Task description » Your copy should match the listing below word for word, with no images in it.

Provided records »
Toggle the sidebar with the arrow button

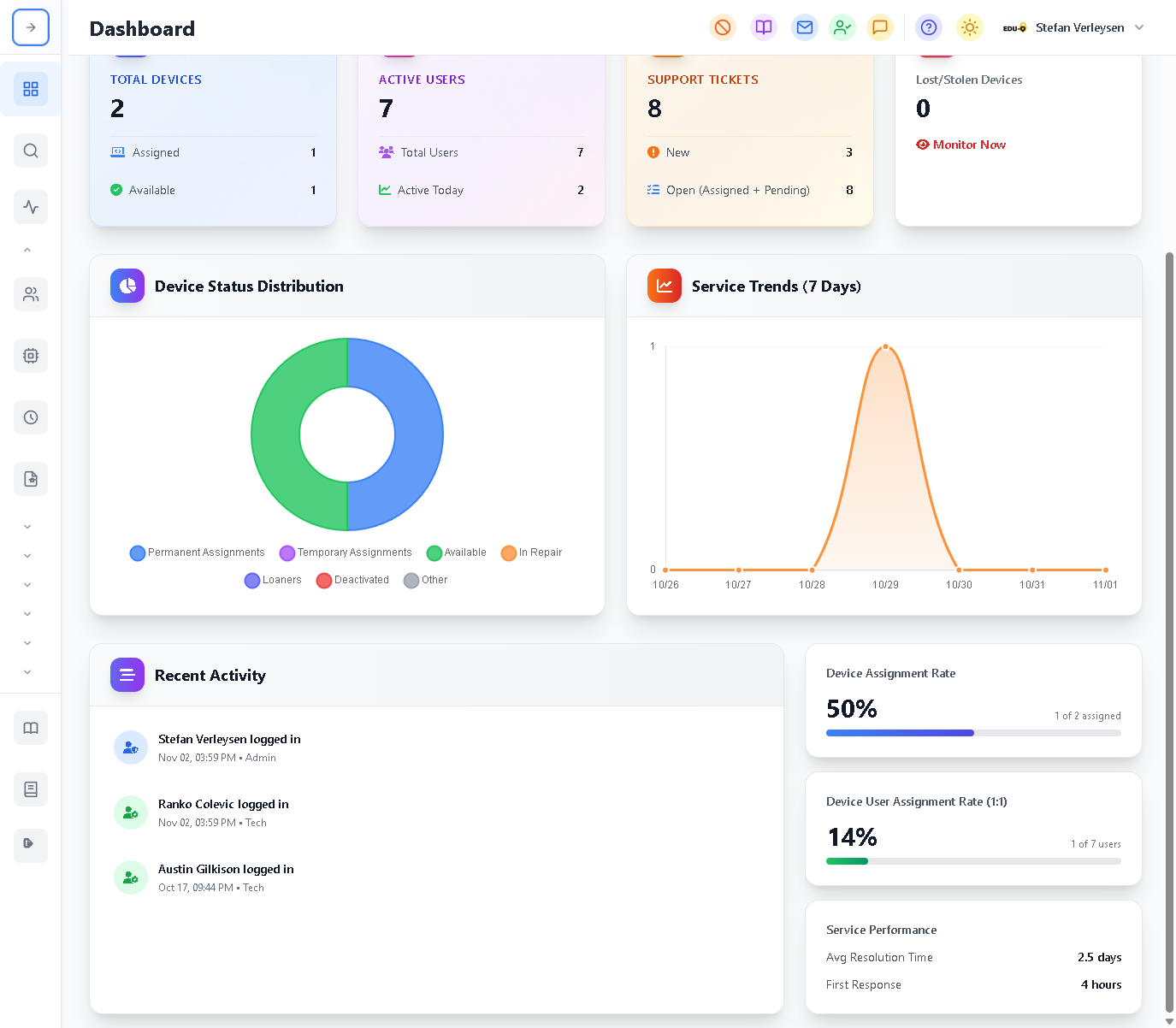(x=31, y=27)
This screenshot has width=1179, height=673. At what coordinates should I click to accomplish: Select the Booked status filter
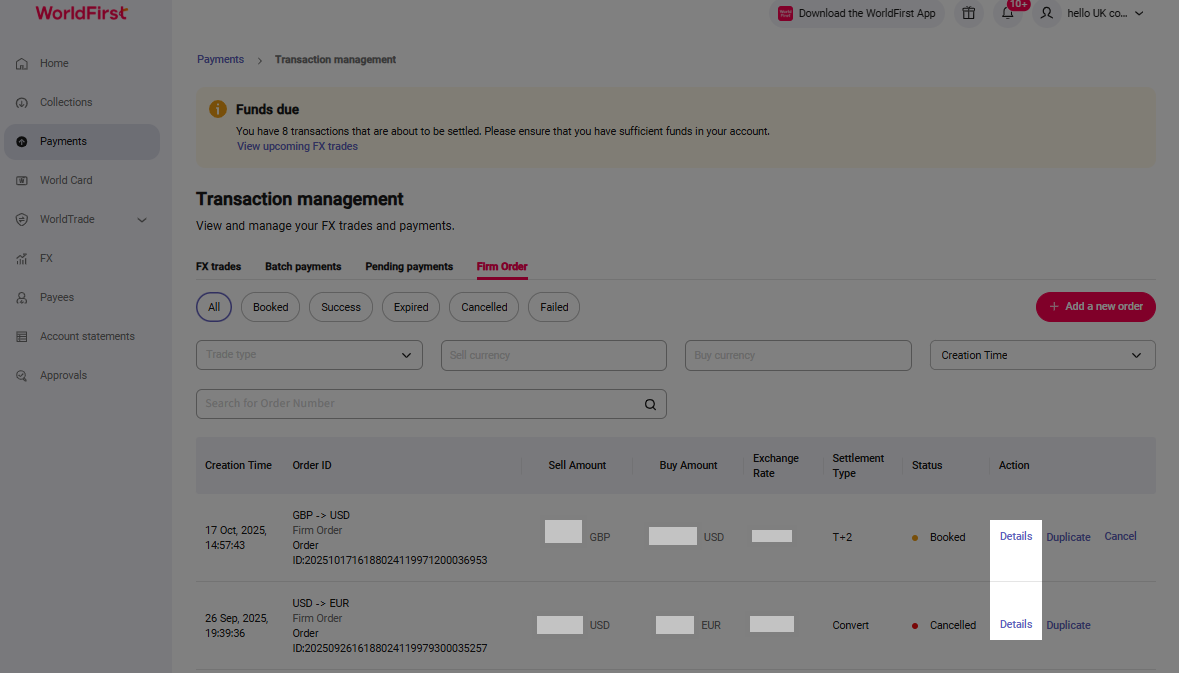[270, 307]
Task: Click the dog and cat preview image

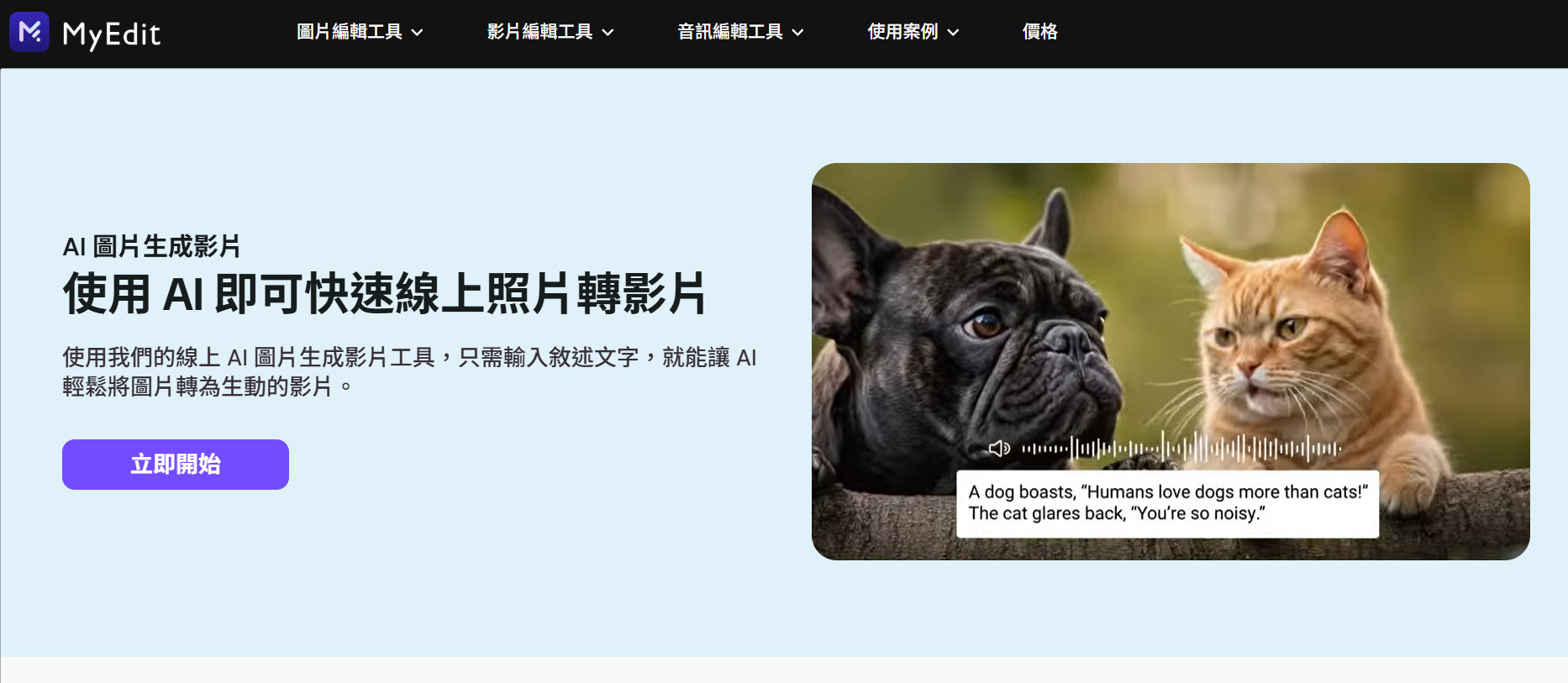Action: click(x=1171, y=361)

Response to the exercise »
Toggle the sidebar with the arrow button

(x=31, y=27)
This screenshot has width=1179, height=673. At what coordinates should I click to accomplish: Select the Booked status filter
[270, 307]
Task: Click the dog and cat preview image

Action: click(x=1171, y=361)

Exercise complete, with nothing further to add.